Головомойка у Наташи всегда занимала много времени. И сейчас больше получаса ушло на гигиенические процедуры. Потом она просто стояла под слабыми тепловатыми струйками благословенной воды, обняв себя руками и поворачиваясь то в одну, то в другую сторону.
— Дочка, вода на исходе, — просигналила бабуся.
Наташа послушно покинула кабинку. Дабы предстать перед Марком в привлекательном виде, Наташа попользовалась феном, заплатив за него дополнительную сумму. Она сидела на красном клеенчатом стуле, а сверху ее обдували воздушные потоки, пахнущие нагретой пластмассой. Затем Наташа долго и тщательно расчесывалась перед зеркалом.
— Не стриги, — наказала ей сердобольная банщица. — А то сейчас все — как после тифа. Деловые. Времени им на прическу не хватает.
Видимо, она имела в виду коротко стриженую Анну.
На первом этаже, разумеется, уже никого не было. Солярий тоже пуст. Бетонные полы веранды залиты так, что вода стоит по щиколотку. На второй этаж ведет узкая винтовая лестница. Цепляясь обеими руками за перила, Наташа поднялась и оказалась в кафе под открытым небом. Капли звонко отплясывали чечетку на белых столиках и стульях. По случаю непогоды посетители кафе переместились в бар. Подгоняемая дождем и поисками, Наташа последовала их примеру. Она нерешительно шагнула в темное, как нора, помещение.
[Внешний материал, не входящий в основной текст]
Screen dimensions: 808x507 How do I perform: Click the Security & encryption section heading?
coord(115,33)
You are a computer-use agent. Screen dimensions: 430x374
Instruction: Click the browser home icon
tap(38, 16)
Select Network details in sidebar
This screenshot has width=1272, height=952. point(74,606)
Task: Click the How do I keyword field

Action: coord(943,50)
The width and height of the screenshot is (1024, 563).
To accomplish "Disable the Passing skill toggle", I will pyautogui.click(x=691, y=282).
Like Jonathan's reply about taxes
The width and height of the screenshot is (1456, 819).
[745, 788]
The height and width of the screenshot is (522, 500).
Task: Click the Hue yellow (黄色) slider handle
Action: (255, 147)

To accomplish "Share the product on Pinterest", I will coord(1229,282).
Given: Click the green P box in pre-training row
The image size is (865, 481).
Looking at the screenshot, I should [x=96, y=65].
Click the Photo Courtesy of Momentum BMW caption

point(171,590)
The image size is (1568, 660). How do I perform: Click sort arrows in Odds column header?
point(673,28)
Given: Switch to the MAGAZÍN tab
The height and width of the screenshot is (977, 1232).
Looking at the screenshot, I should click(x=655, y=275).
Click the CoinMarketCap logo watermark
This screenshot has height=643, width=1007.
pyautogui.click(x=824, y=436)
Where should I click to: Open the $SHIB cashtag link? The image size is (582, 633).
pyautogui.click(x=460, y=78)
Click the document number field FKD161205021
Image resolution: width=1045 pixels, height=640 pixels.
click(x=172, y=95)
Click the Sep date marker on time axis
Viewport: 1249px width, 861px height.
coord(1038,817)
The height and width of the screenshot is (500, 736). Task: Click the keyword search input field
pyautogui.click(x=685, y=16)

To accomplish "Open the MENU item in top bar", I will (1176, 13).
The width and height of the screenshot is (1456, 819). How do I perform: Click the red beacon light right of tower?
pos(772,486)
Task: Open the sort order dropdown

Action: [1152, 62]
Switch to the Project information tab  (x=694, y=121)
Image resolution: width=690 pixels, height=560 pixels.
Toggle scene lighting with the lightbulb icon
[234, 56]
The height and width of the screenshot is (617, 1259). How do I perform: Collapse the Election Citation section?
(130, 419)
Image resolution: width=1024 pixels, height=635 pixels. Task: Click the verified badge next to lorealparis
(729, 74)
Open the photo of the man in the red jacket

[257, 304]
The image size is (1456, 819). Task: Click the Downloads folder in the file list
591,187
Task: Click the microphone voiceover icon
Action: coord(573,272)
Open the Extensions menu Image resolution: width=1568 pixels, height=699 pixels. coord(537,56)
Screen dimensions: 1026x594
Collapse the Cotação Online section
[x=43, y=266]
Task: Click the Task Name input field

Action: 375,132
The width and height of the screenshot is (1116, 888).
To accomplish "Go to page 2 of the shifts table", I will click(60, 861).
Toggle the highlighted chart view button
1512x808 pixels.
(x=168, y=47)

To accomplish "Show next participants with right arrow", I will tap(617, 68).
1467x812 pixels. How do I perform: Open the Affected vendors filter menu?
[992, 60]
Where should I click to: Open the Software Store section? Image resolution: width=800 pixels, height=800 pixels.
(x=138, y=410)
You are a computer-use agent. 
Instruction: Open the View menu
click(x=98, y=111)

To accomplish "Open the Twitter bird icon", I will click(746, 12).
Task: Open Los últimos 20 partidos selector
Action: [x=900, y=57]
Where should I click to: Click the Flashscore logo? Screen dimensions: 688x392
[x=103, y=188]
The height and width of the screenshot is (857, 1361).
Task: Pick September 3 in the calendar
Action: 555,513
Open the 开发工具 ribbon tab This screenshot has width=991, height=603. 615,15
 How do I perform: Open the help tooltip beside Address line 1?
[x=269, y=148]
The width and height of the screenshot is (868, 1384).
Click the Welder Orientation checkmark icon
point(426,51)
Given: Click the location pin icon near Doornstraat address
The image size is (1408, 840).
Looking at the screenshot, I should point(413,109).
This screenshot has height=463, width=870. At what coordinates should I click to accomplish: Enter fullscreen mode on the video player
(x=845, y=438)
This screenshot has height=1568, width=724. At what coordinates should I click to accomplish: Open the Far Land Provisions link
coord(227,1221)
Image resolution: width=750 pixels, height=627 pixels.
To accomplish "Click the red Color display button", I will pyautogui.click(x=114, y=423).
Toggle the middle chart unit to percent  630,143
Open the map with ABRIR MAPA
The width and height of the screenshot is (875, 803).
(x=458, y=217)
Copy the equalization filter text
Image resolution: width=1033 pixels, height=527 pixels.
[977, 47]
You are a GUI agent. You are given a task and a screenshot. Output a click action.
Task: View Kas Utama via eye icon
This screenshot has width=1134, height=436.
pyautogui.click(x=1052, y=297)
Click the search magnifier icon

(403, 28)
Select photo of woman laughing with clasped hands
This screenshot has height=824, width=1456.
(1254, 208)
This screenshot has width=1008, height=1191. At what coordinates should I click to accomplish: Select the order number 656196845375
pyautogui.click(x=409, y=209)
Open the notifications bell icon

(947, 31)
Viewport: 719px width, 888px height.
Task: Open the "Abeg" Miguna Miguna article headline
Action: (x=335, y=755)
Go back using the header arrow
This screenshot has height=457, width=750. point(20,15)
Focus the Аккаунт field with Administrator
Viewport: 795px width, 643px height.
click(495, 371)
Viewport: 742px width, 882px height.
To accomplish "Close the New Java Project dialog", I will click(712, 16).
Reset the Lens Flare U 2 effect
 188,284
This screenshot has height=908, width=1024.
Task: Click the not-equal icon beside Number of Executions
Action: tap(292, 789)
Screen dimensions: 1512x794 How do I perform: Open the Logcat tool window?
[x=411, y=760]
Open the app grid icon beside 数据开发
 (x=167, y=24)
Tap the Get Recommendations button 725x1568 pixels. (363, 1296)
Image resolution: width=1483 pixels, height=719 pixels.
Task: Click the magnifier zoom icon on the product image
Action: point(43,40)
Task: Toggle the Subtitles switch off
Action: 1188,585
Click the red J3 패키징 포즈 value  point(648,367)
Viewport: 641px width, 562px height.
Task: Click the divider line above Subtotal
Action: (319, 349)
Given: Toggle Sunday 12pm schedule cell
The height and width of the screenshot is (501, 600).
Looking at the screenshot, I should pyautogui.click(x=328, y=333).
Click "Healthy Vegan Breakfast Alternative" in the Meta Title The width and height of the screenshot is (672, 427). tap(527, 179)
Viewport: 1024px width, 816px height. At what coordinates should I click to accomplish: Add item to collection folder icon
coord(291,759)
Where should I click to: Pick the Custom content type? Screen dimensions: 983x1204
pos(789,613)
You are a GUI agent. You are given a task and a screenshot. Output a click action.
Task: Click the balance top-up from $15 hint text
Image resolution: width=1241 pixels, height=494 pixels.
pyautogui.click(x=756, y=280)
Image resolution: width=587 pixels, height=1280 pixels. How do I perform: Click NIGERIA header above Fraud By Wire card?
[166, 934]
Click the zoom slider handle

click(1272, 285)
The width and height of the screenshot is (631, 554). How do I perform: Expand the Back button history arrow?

Сначала она ничего не видела и не слышала. Ей мешали темнота и громкая музыка. Освещение присутствовало в виде редких и резких всполохов. Четкий драйв напоминал производственный процесс в каком-нибудь металлопрокатном цехе: «тув-ба-ту-тув». Подчиняясь такту, несколько человек потряхивались в центре зала. Наташа неуверенно остановилась у порога.
— Салют, детка, — прокричал в ухо некто. Чья-то цепкая рука обняла ее и подтолкнула в глубь помещения. Она заметила мушкетерскую бородку и иностранные буквы на майке гида-добровольца. По стойкому загару и дробному южному выговору Наташа узнала в нем аборигена. Он подвел ее к стойке, довольно высокой, чуть ли не под подбородок Наташе. Она водрузила на нее свою шляпу, а сама взобралась на высокий стул, причем ощутила себя курицей на насесте.
Привыкнув к темноте и к музыке, настырно забивающейся в уши, Наташа стала вникать в обстановку.